# Encouragement and support to follow thru



## AnAvgDude (Jun 20, 2011)

Can anyone share some encouragement? 

Today I told my wife of 17 years that I will be leaving her. She had an affair four years ago and I have decided through therapy that I cannot forgive her so I am leaving. Our two kids, 16 and 13, will of course be deeply hurt. 

My wife is begging me to stay, for forgiveness and telling me that I am hurting our kids. In the past, I would have given in and stayed. Our relationship has always been her wearing the pants, and me being the push-over.

This time, I really need to follow through, but I need support. I cannot turn to our mutual friends as they are not aware of any of this. I do not want them to judge my wife as I am not vindictive. 

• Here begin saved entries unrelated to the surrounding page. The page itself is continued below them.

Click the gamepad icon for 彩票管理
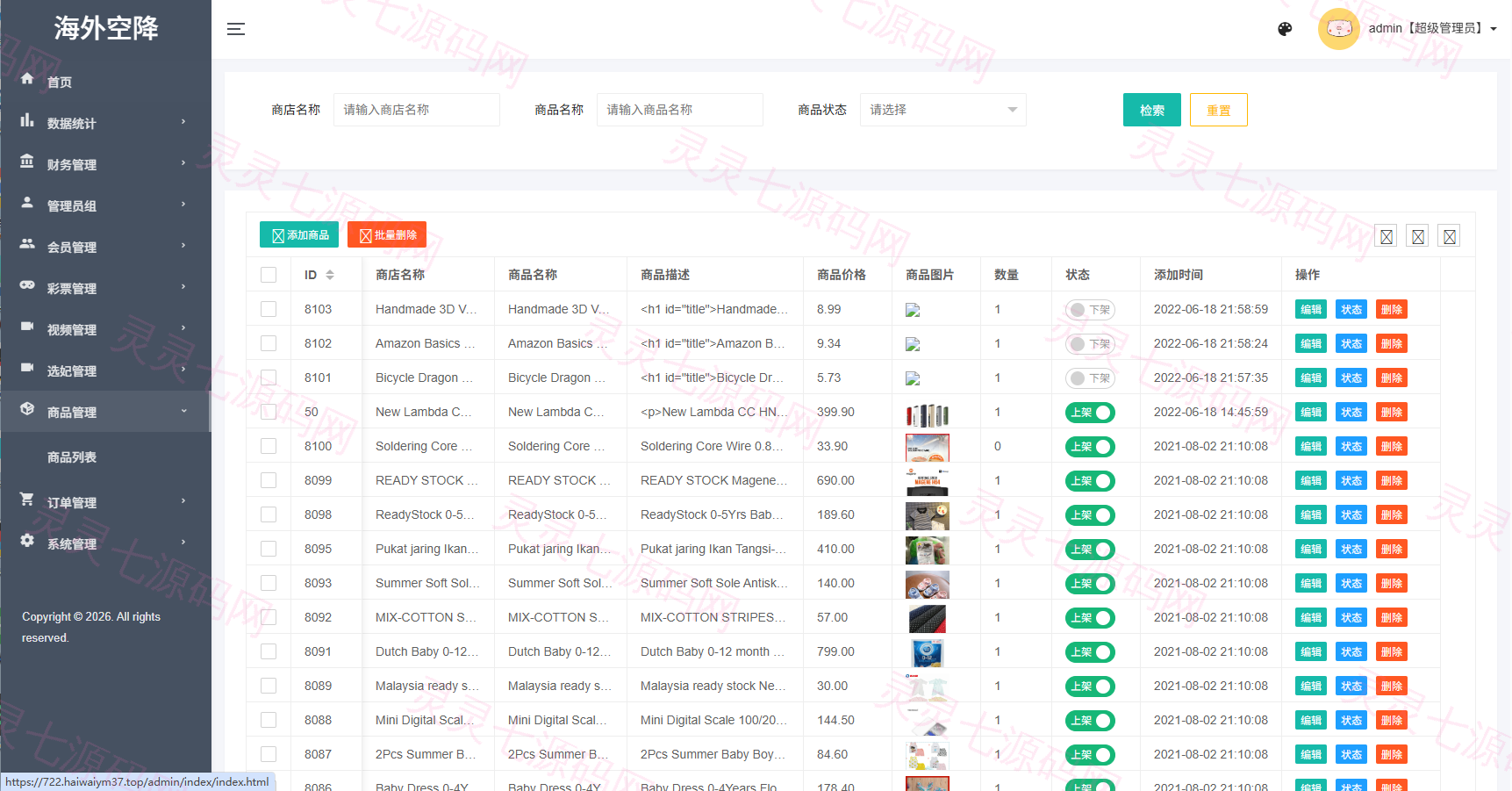 tap(27, 284)
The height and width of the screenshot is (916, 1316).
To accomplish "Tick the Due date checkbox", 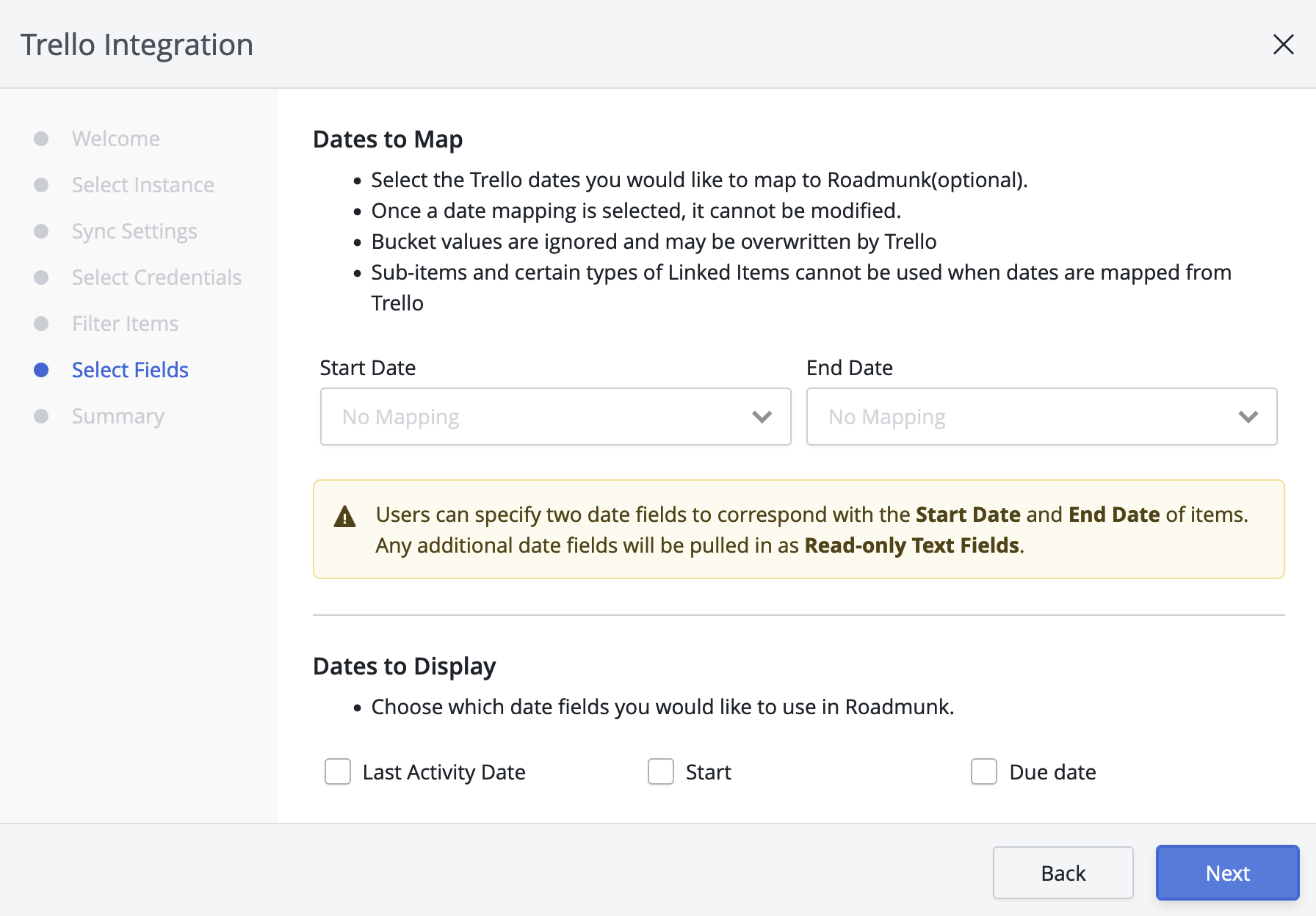I will pyautogui.click(x=984, y=771).
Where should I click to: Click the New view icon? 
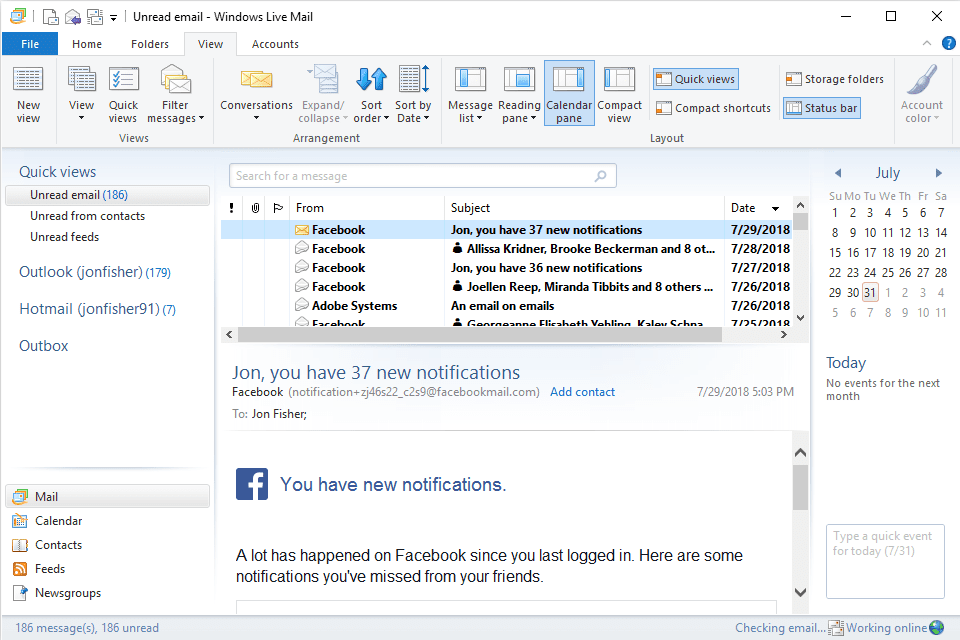(28, 82)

If anyone who have gone through this can offer some support, please do. (I am probably more desperate than this posting is coming across) Thank you.


----------



## alphaomega (Nov 7, 2010)

Out of curiosity, what changed after four years? Or, another way of putting it, why after four years?

There's no easy words to console for this life experience. If thi is what you truly and deeply want, then no one will judge you. It will be the hardest thing you may ever do.

But make sure you are doing this for all the right reasons. And that you are fully aware of not only what you may gsin, but what you may lose.
_Posted via Mobile Device_


----------



## AnAvgDude (Jun 20, 2011)

alphaomega said:


> Out of curiosity, what changed after four years? Or, another way of putting it, why after four years?
> 
> There's no easy words to console for this life experience. If thi is what you truly and deeply want, then no one will judge you. It will be the hardest thing you may ever do.
> 
> ...


Right after the affair, I read many self-help books. They said not to divorce out of anger and give it at least two years before making any decisions. Also, my kids were younger then at 12 and 9 and I was afraid for them. Also, even though she had two PA back when we were dating, I really still loved my wife. I worked hard on the marriage and she has been extremely remorseful since the affair. However, I just could not let go of the pain after all these years. I started counseling six months ago and slowly realized that I lost my love for her. I can only guess that the therapist helped me realize that I deserve better.

My struggle right now is that I DO feel bad for my wife. She's crying and very remorseful. I care about her as the mother of my children but I don't love her as my wife. Regardless, it is hard for me to see her hurt.

In the next few days, we will need to tell our kids. I am anxious about the pain that I will cause them. The kids do not know about any of the affairs.

I hope I do not get suckered back into the marriage. I admit, I am weak and need to have a backbone.


----------



## WhereAmI (Nov 3, 2010)

At some point your life needs to be about you again. I'm glad you've decided that now is the time. I hope you're able to find peace.
_Posted via Mobile Device_


----------